Publié le 25 mai 2023 à 13:57

RAPPEL : un mineur ; se dit de quelqu'un qui n'a pas atteint l'âge de 18 ans révolus fixé par la loi (Article 1 de la loi n•2019-573 du 26 juin 2019 relative aux successions)

 

L’enfant est considéré par la société comme un être dans l’impossibilité de se défendre contre lui-même et contre les autres, en raison notamment de sa naïveté, sa candeur, sa fragilité et sa grande vulnérabilité. Il a besoin d’une protection permanente dans les actions qu’il entreprend. S’il a des droits, il ne peut les exercer seul.
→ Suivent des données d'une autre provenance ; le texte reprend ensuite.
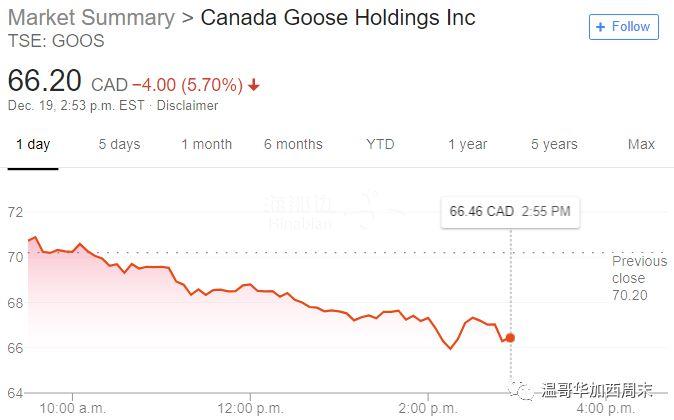Open the Disclaimer link
The height and width of the screenshot is (420, 674).
(188, 106)
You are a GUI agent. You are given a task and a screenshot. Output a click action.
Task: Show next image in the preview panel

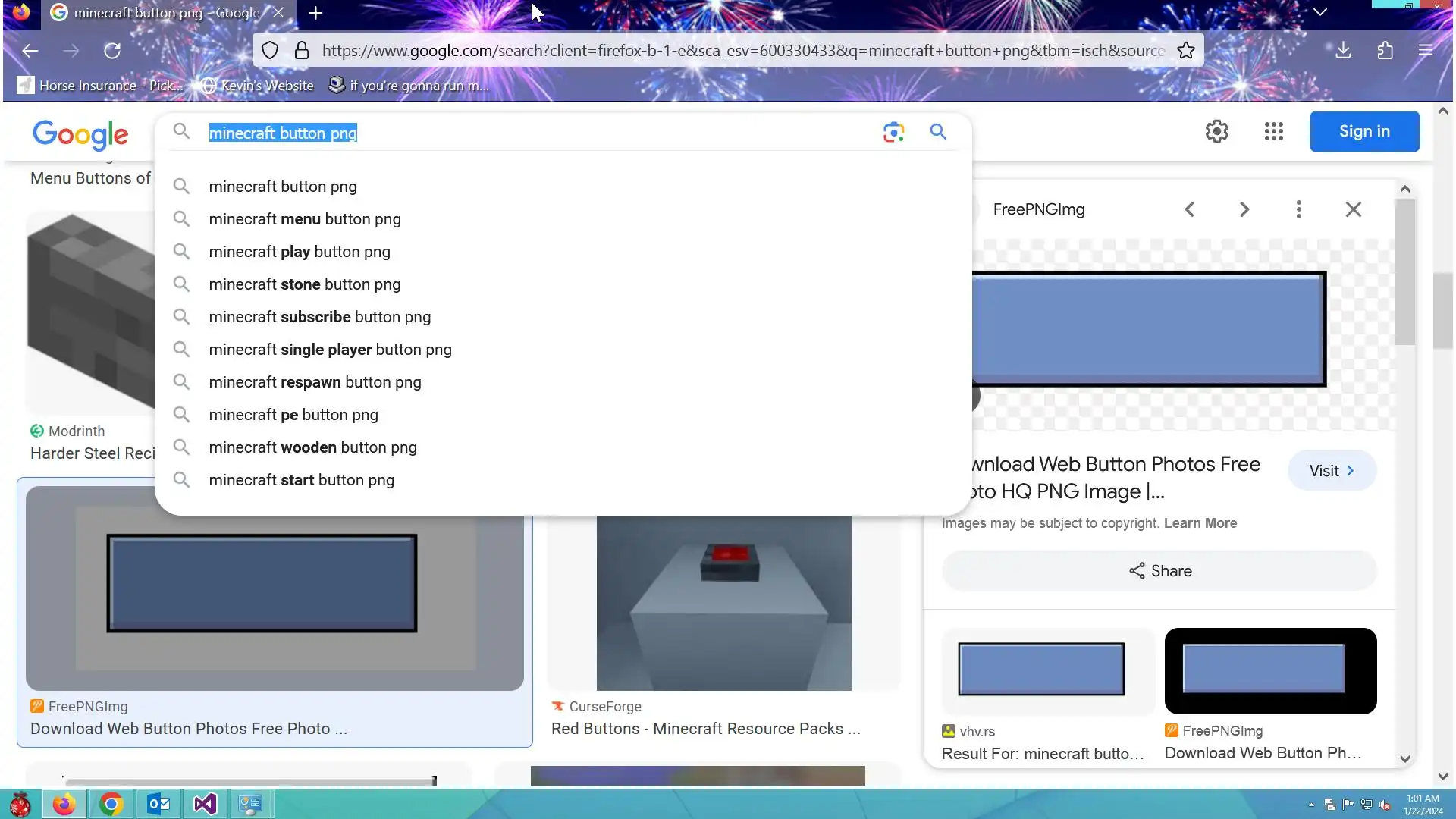(1244, 209)
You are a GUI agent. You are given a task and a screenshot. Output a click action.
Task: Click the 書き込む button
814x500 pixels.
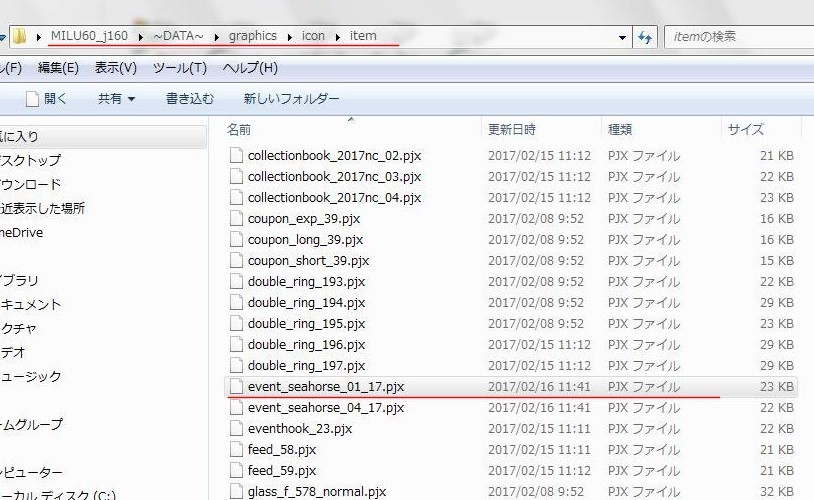click(x=189, y=99)
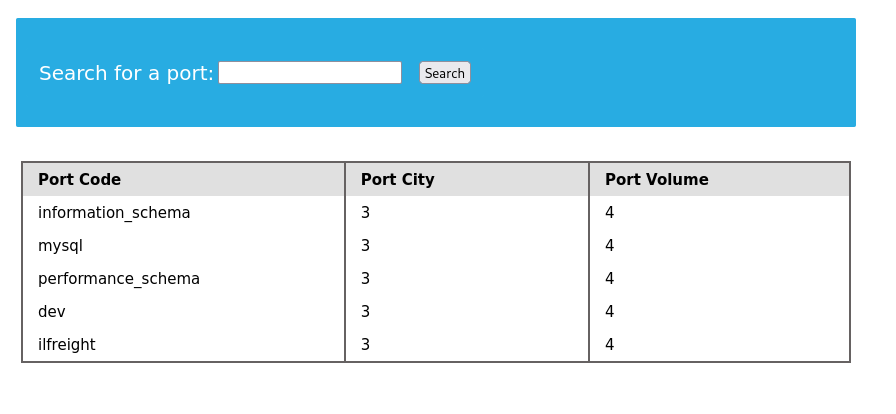Click Port Volume value in information_schema row
The width and height of the screenshot is (896, 414).
[610, 213]
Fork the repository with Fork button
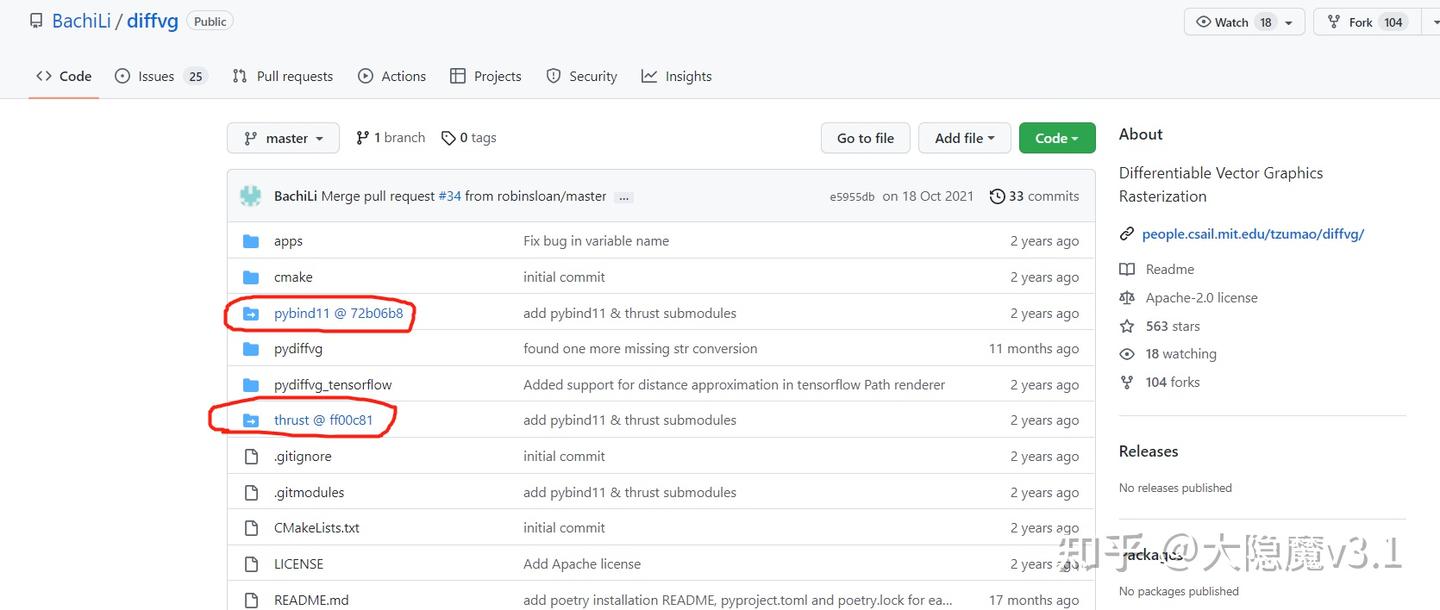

Comme le rappelle le code civil ivoirien, un mineur ne peut donc pas conclure un contrat. On parle d’une incapacité d’exercice qui s’étend à toute la période de la minorité. Cette incapacité cesse à la majorité (à l’âge de 18 ans) ou avec l’émancipation. 

Toutefois, lorsque celui-ci est en mesure de comprendre la portée de ses actes, on lui reconnaît la possibilité de faire certains actes que la loi ou l’usage l’autorise à faire seul.
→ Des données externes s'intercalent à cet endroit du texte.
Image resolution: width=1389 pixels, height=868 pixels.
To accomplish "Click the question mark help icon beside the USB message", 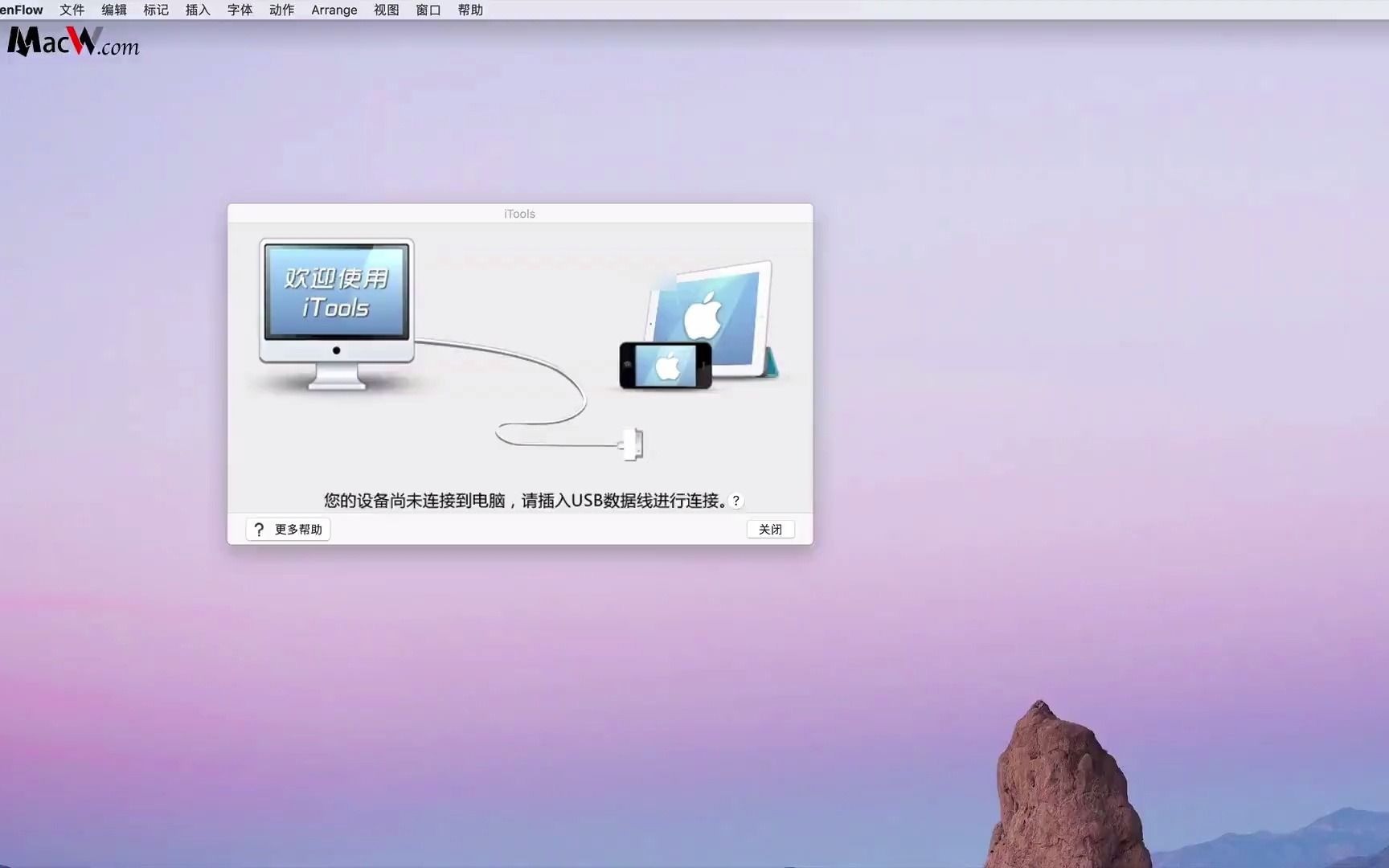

Il s’agit des « actes de la vie courante » comme par exemple acheter une baguette de pain chez le boulanger ou un ticket de bus. L’incapacité s’applique alors uniquement pour les actes de disposition qui modifient de façon importante le contenu du patrimoine, tels que l’achat d’un local destiné à accueillir une association, et les actes d’administration qui s’inscrivent dans la gestion ou la mise en valeur du patrimoine comme les travaux d’entretien ou de réparation d’un local associatif.

 

SANCTIONS

Les actes de disposition : Acte qui engage le patrimoine du mineur, pour le présent et l’avenir, par une modification importante de son contenu. - accomplis par un mineur sont nuls.
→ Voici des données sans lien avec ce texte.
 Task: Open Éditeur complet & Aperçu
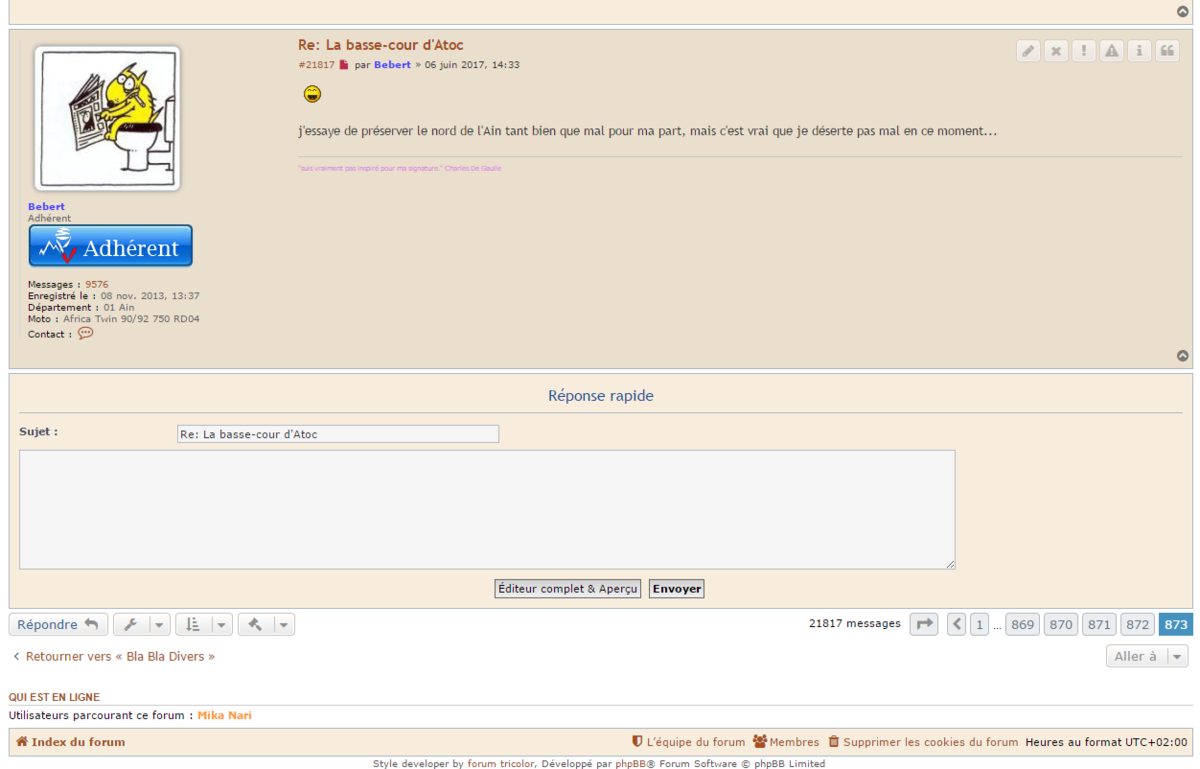(x=567, y=588)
- Les actes d’administration  : Acte qui tend à maintenir les droits dans le patrimoine et ne peut de ce fait entraîner leur transmission. Les moins graves ainsi que les actes de conservation sont rescindables pour lésion.

La rescision pour lésion (action qui permet de faire annuler un contrat en raison du préjudice injuste qu’il cause au mineur) s’applique également pour les actes de la vie courante.

Quand elle conclut un contrat avec un mineur, l’association n’est pas soucieuse de déterminer si ce contrat relève ou non des actes de la vie courante. D’ailleurs, la majeure partie des associations ignore même l’existence de cette catégorie d’actes qui laisse une autonomie d’action au mineur. En réalité, lors d’un litige visant à obtenir l’annulation d’un acte, ce sont les juges qui devront déterminer le caractère d’acte de la vie courante pour prononcer la nullité de l’acte et faire comme si celui-ci n’avait jamais existé, les juges doivent écarter le caractère « d’acte de la vie courante ». Seuls compétents pour qualifier ces actes, les juges se prononcent au regard de trois critères cumulatifs appréciés au cas par cas.

De manière générale, l’acte doit être :

-  Proportionné à l’état de fortune du mineur ;

- Conforme à ses habitudes de vie et à celles de la famille ;

- Conforme à la maturité du mineur.

 

Eu égard à ce qui précède, un mineur de 15 ans ne peut pas conclure un contrat d'achat d'une maison dans la mesure où il porte une atteinte grave à son patrimoine ; c'est un acte de disposition. 

En revanche, il peut conclure un contrat de transport avec un conducteur de taxi pour assurer son déplacement parce qu'il s'agit d'un acte qui ne porte aucune atteinte grave au patrimoine du mineur.